Mortgage-Burning in Morganton All About Freedom

 In All Church of God, CHOG, Southeast

By Mykaela Alvey

After having a mortgage looming over their heads for more than twenty years, Morganton First Church of God in North Carolina is celebrating finally getting their debt paid off. What a blessing and a reason for celebration! As stated, this mortgage had been looming over the congregation for more than two decades, so the body of believers was more than ready to mark the occasion and enjoy the freedom that comes with no longer having to worry about this payment.

During COVID, when many churches across the nation struggled to make financial ends meet, this body of believers never gave up. Interim pastor John Henderson says, “We experienced lots of changes, like most church fellowships did, but our church family was faithful to continue to meet our commitment to our loan. In fact, many times, people gave extra in order to eliminate this debt.”

To celebrate this accomplishment, the church held a special service in September. The first thing on their Sunday celebration agenda was baptisms. “Our goal is as it was in the New Testament, ‘to add to the church daily.’” It was a very special time as many fathers helped by baptizing their children. After baptism, they went to the back and “burned a paper representing the mortgage.” It was a time of genuine rejoicing, followed by a big meal and fellowship.

Arguably the most beautiful thing about this service was the recognition of the depth of what this freedom could represent. They knew they had obviously just secured financial freedom, but they decided to take it a step further and make it a celebration of freedom, in general. “Freedom from debt, freedom from bondage, and freedom from sin.”

The church body knew that being free from financial bondage was significant, but that didn’t mean they could stay idle.

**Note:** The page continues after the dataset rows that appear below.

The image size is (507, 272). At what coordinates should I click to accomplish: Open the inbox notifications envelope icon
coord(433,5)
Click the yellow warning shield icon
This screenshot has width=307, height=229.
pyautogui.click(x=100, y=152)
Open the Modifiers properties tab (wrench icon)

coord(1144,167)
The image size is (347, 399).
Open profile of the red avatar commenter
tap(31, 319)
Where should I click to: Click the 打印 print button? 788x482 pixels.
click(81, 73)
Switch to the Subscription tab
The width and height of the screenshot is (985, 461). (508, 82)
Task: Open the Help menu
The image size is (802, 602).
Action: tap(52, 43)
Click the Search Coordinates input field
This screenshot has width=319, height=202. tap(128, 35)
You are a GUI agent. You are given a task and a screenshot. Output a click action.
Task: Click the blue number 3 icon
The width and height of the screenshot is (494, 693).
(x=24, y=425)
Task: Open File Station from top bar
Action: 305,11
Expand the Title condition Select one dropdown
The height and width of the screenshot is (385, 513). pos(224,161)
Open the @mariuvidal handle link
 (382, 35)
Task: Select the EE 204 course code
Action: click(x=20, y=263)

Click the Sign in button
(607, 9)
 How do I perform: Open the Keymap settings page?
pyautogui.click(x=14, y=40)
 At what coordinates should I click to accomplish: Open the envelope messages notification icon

They looked at the examples set forth in the Bible and saw what needed to happen next. “We compared this time to the example in Matthew 12,” says Pastor Henderson, “where we are taught to take hold of the strong man and cast him out.” Thus, they determined that now that the financial bondage was gone, they must work to “fill up the house.” Scripture showed them (and all of us) that “the spirit of the one cast out will find a clean, swept house and bring back seven more worse than himself.”

The temporary relief of no longer needing to pay on the mortgage does not mean that the church body will remain idle. They recognize now more than ever the need to be filled up with the Holy Spirit so that “when the enemy returns, he will find a full house and will not stop to interfere.”

What a timely reminder of what matters most. May God continue to bless this congregation and fill them with the Holy Spirit!

Anderson University alumna Mykaela Alvey is a funding US missionary based in Greenwood, Indiana. A freelance writer for three years, she loves crafting stories of hope and healing.